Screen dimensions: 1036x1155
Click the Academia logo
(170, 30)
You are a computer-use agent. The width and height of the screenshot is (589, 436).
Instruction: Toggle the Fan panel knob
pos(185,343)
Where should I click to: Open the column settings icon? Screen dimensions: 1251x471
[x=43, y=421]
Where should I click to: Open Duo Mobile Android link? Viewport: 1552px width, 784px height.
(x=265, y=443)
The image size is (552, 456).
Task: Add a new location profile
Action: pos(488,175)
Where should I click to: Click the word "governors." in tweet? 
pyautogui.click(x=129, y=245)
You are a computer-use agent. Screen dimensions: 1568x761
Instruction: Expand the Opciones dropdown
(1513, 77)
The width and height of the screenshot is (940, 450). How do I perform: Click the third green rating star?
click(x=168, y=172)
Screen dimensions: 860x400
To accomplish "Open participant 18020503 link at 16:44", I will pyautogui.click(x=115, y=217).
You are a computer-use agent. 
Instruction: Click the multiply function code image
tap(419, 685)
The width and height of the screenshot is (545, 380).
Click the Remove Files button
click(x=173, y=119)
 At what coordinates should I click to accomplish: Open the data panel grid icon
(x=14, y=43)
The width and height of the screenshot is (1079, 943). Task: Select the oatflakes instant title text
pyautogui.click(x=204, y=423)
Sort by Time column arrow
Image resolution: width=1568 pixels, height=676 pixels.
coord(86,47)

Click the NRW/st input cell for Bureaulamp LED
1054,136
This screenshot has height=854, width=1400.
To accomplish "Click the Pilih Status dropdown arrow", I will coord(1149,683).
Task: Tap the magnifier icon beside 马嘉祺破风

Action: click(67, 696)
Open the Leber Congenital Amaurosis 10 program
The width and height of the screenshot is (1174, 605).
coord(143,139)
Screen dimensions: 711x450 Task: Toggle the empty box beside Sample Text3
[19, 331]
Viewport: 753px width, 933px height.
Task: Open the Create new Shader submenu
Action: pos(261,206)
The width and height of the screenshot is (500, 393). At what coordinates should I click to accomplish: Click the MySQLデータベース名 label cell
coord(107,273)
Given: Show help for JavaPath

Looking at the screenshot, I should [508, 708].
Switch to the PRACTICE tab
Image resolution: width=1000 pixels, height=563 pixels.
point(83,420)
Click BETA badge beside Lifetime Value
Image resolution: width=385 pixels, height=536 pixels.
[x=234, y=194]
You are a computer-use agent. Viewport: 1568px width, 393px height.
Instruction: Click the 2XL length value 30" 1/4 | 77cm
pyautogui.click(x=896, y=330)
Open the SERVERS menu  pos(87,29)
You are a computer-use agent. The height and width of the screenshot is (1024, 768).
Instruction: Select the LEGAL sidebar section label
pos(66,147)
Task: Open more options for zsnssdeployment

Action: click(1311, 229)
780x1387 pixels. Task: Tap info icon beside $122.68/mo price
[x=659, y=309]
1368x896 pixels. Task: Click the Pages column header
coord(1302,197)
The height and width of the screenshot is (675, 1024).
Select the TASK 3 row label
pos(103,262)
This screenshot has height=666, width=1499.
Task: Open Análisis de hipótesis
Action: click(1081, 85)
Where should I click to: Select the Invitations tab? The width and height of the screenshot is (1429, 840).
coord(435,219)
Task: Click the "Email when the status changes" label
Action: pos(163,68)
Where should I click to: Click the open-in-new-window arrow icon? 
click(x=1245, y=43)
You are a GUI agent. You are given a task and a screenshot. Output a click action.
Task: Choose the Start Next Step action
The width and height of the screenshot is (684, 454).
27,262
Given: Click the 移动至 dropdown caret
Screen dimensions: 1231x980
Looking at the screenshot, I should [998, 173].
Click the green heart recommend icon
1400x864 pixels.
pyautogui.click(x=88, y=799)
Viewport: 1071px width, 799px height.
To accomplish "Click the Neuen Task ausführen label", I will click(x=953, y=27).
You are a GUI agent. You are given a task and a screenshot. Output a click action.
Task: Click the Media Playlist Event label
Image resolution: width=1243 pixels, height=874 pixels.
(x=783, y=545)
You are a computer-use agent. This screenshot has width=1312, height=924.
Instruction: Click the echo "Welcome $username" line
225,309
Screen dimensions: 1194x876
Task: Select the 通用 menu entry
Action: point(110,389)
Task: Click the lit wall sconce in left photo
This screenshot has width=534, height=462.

*Description of the task*
Whenever the string "computer" shows up on a line of the listing, copy that line.

*Answer box*
You are a computer-use agent. The width and height of the screenshot is (589, 436).
You are a computer-use agent. Screen dimensions: 1568x761
You are a computer-use agent. 
You are a computer-use agent. Viewport: 1568px width, 393px height.
You are a computer-use agent. The height and width of the screenshot is (1024, 768).
You are a computer-use agent. This screenshot has width=1312, height=924.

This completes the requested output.